Glioblastoma multiforme (GBM) is a fatal malignancy of the central nervous system, commonly associated with chemoresistance. The alkylating agent Temozolomide (TMZ) is the front-line chemotherapeutic agent and has undergone intense studies on resistance. These studies reported on mismatch repair gene upregulation, ABC-targeted drug efflux, and cell cycle alterations. The mechanism by which TMZ induces cell cycle arrest has not been well-established. TMZ-resistant GBM cells have been linked to microRNA (miRNA) and exosomes. A cell cycle miRNA array identified distinct miRNAs only in exosomes from TMZ-resistant GBM cell lines and primary spheres. We narrowed the miRs to miR-93 and -193 and showed in computational analyses that they could target Cyclin D1. Since Cyclin D1 is a major regulator of cell cycle progression, we performed cause-effect studies and showed a blunting effects of miR-93 and -193 in Cyclin D1 expression. These two miRs also decreased cell cycling quiescence and induced resistance to TMZ. Taken together, our data provide a mechanism by which GBM cells can exhibit TMZ-induced resistance through miRNA targeting of Cyclin D1. The data provide a number of therapeutic approaches to reverse chemoresistance at the miRNA, exosomal and cell cycle points.
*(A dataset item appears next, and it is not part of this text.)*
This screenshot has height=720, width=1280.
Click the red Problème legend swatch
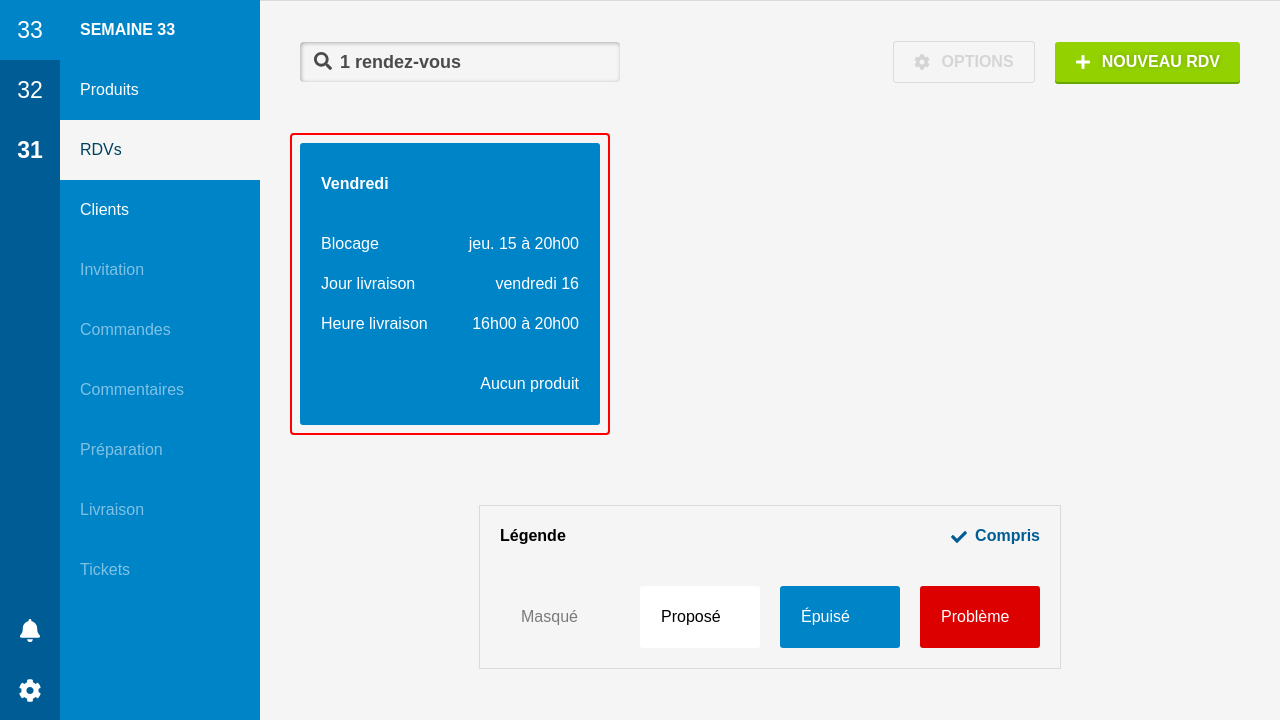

多形性胶质母细胞瘤（Glioblastoma multiforme, GBM）是一类致死性中枢神经系统恶性肿瘤，常与化疗耐药密切相关。烷化剂替莫唑胺（Temozolomide, TMZ）是其一线化疗药物，针对其耐药性的相关研究已得到广泛开展。既往研究已报道错配修复基因上调、靶向ATP结合盒（ATP-binding cassette, ABC）转运蛋白的药物外排以及细胞周期改变等耐药机制，但TMZ诱导细胞周期阻滞的具体机制尚未完全阐明。现有研究已将TMZ耐药的GBM细胞与微小RNA（microRNA, miRNA）及外泌体（exosomes）建立了关联。本研究通过细胞周期miRNA芯片分析，仅在TMZ耐药GBM细胞系及原代肿瘤球的外泌体中鉴定到特征性微小RNA。我们将候选微小RNA筛选至miR-93与miR-193，并通过计算分析证实二者可靶向调控细胞周期蛋白D1（Cyclin D1）。鉴于细胞周期蛋白D1是细胞周期进程的核心调控因子，我们开展了因果验证实验，结果显示miR-93与miR-193可抑制细胞周期蛋白D1的表达。此外，这两种微小RNA还可降低细胞周期静息状态，诱导细胞对TMZ产生耐药性。综上，本研究数据阐明了GBM细胞可通过微小RNA靶向调控细胞周期蛋白D1，进而产生TMZ诱导的化疗耐药的具体机制。本研究同时提供了多种可从微小RNA、外泌体及细胞周期层面逆转肿瘤化疗耐药的治疗策略。